I wonder if this is true of the darkness that is felt when partnered with pain?
Do our hearts and minds become more capable of adjusting to living with pain when we expose ourselves to it for long periods of time?
Are we able still, to adjust to the weight we carry around in our chests and experience the enlightenment that comes with feeling free of this pain?
Like the aperture of our eyes, do our bodies learn to adapt to the circumstance of the human condition and allow our hearts to reflect this in an honest light?
And on the contrary, if we do adjust to circumstance, a change in exposure, so to speak, do we then weaken our abilities to see clearly while absorbed in the warmth of the sunlight?
In the same way that we cling to a flashlight in the dark, does our instinct become to shade out eyes from the light in order to retain our now clear vision in the dark?
Do we subconsciously keep our hearts tangled and heavy in order to avoid having to adjust to the weightlessness that comes with feeling free of pain, at ease, content?
Do we hold on to our pain as an attempt to remain in a consistent state of emotion rather than feel the motions of healing?
And furthermore, is there the possibility of becoming adaptable to all measures of light, to all variances of emotion?
Is there a balance between contrast of the cold chill of the midnight sky and the heat of the rising sun?
Is there a twilight of emotion that passes with the blue skies as the clouds make way for the night?
Can we capture this, and stay perfectly exposed, or are our emotions simply variables that determine our exposure in life.
Autofocus, where art thou?
Nothing ever really leaves.
Even long after you have moved on, the impacts are still there, instilled into the fibres of you. It’s like a home that was built with strong hands, that slowly weakens, and over time falls apart. Each door swinging open and closed, open and closed again, the turn of the handle, the flick of the switch, the footsteps lightly sweeping down the hallways and out the front porch. The creeks in the floor boards from steady movements passing through hallways from room to room. Every movement creates impact and change.

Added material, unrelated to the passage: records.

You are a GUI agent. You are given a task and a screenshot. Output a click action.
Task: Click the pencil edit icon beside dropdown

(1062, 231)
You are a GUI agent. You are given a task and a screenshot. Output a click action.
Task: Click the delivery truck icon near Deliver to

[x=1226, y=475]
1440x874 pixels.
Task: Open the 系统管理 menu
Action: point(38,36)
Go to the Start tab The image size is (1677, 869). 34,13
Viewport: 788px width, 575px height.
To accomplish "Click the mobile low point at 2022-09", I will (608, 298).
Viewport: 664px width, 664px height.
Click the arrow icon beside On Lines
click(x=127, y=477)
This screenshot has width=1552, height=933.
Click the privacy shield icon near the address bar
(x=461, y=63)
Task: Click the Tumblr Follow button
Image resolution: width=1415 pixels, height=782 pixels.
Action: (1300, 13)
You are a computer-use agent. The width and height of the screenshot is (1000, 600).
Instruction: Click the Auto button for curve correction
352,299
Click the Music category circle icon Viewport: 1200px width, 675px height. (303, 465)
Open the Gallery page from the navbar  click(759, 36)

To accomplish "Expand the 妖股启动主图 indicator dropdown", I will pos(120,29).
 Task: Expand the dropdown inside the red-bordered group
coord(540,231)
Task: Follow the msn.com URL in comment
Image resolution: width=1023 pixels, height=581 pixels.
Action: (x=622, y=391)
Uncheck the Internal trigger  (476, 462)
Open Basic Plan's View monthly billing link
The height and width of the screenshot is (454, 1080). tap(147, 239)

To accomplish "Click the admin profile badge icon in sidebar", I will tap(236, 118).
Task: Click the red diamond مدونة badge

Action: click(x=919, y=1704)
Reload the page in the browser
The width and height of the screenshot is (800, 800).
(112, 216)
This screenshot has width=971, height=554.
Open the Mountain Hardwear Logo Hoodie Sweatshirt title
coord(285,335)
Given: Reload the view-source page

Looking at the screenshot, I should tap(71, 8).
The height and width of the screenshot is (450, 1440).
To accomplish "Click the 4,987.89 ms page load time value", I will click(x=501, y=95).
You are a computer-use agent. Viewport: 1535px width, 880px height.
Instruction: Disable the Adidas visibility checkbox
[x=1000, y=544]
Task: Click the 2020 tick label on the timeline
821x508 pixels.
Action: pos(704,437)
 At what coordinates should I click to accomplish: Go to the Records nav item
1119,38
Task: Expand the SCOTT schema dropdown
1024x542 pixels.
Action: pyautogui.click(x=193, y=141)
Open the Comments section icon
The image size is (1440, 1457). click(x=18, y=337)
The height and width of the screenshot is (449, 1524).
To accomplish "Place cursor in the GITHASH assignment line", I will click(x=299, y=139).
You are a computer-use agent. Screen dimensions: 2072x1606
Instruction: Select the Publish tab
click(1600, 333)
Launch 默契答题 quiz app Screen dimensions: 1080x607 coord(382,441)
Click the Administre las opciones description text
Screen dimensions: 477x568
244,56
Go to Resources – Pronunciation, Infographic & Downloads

Our bodies lying still at night, pressing their empty weight upon the cotton sheets, limbs sinking into the mattress, down through the box spring, to where the bed frame meets the floorboards beneath. Pressure exists in the stillest of places and simply existing comes with a great weight.
Nothing ever really leaves.
Underneath the feet of others, is not a comfortable place from which to view the world, but sometimes it is completely necessary to gain that added perspective; it offers you a more well rounded view of the world around you and reignites your compassion.
As intellectuals, we have the ability to choose one channel of thought over the other, and that is a virtue that we should not take for granted. It is our responsibility to nurture our own perspective, because ultimately your attitude determines your altitude in life.